Diversity of voices, diversity of languages : one week of events and readings in Lyon and in the Rhône-Alpes region.
Drago Jančar
NOVELIST / ESSAYIST
Slovenia
BiographY
Drago Jančar, born in 1948 in Maribor, Yugoslavia, is a Slovenian writer for theater, essayist and novelist. The son of a resistance fighter deported during World War II, he inherited his father’s drive and continued his combat for freedom in Tito’s Yugoslavia. A well-known dissident, in 1974 he was sentenced to a year in prison for “propaganda in the service of the enemy.” Released after three months, he was nonetheless sent to do military service in Serbia.

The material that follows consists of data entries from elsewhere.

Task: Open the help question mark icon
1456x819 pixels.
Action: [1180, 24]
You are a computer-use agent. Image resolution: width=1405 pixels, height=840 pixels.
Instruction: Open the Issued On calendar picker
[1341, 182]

Very frequently censored, he was long unable to fully satisfy his passion for writing, despite two novels. He therefore chose to move to Ljubljana, where he worked in movie studios. Then the gradual liberalization of the former Yugoslavia after the death of Tito in 1980 gave him the free space necessary for his work to blossom. He went to the United States and Germany, and authored several novels and plays, including his greatest success, La Grande valse brillante. At the same time, he began working as a publisher and militating for writers’ freedom, and continues to serve the cause of freedom: heavily involved in associations such as the Pen Club of Slovenia, he did not hesitate to go to Sarajevo during the Bosnian war to help the people there. The wars in the former Yugoslavia thus became fertile ground for him to think about identity. In 1993, Drago Jančar won the most prestigious Slovenian literary prize, the Preseren, for his work. He also received the European Short Story Prize in 1994, the Austrian Jean Améry Prize for this essay Brioni in 1997, and the Herder Prize for literature in 2003. In 2011 he won the European Prize for literature for his work.